On a recent walk, I was lost in thought—planning lessons, worrying about my ailing brother, thinking about dinner and noticing the first tendrils of a poem playing at the periphery, staring at the street below, paying no attention to the world around me.
Then, as if some gentle, invisible hand lifted my chin, I looked up and saw the pale underside of a hawk, illuminated by the sun, gracefully circling the clear sky, tracing a slow loop.
I took a deep breath and remembered that I am at my best when I maintain my perspective…and this takes solitude, awareness and sensitivity to the “useless” act of wandering, contemplating and simply being.
Poet W.H. Auden writes, “Poetry makes nothing happen…/It survives/In the valley of its making where executives/Would never want to tamper;…/…it survives/A way of happening, a mouth.”
I participate in recruitment at Wartburg because I enjoy meeting prospective students and their parents. It is a wonderful opportunity and perhaps the most direct way to see what students and their parents care about, what they want and what their fears and misconceptions are.

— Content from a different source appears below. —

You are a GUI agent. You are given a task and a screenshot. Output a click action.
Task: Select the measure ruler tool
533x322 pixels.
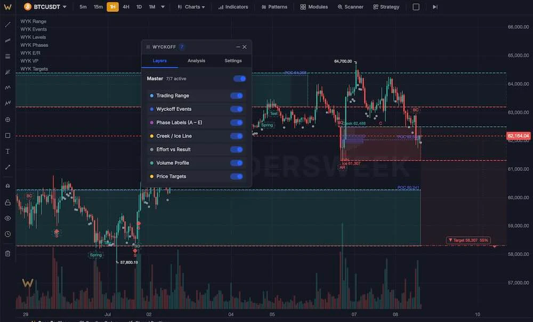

When a parent asks me what his/her child can “do” with an English or writing major, I share what former students are currently doing with their degrees.
Sometimes, however, I also hear myself somehow anxiously trying to convince them that their child will emerge from his/her expensive education with a job that is of value to the “real world.”
This almost always leaves me feeling a strange exhaustion and sadness, as if I’ve betrayed something deeper about the value of a liberal arts education—something I understand but cannot express without fear of sounding “elitist.”
I find myself arguing for the “usefulness” of something that may not have “use” in the economic or practical sense.
When I graduated from college in 1992, I was told that I would never find a job with an English major.
A generation later, I am honored that my primary work is to encourage those who are on the journey toward deepening their understanding of experience through storytelling, expressing themselves clearly and authentically, no matter what their profession, and seeking the deeper patterns and connections where literature and other disciplines intersect.
How can one argue for the study of literature, creative writing and other subjects that do not come with an automatic price tag or guarantee of a career?
When I teach poetry, I am less concerned with whether or not my students will “use” it, than I am with their willingness to open their hearts and minds and guts to the world around them.
I want students to see themselves as creative, vital people, and to do that, one must risk loving what is not always considered “useful” in a culture that encourages conformity: to dare, as poet Samuel Coleridge has written, to “keep the heart awake to love and beauty.”
Dr. Amy Nolan is an associate professor in the department of English and modern languages.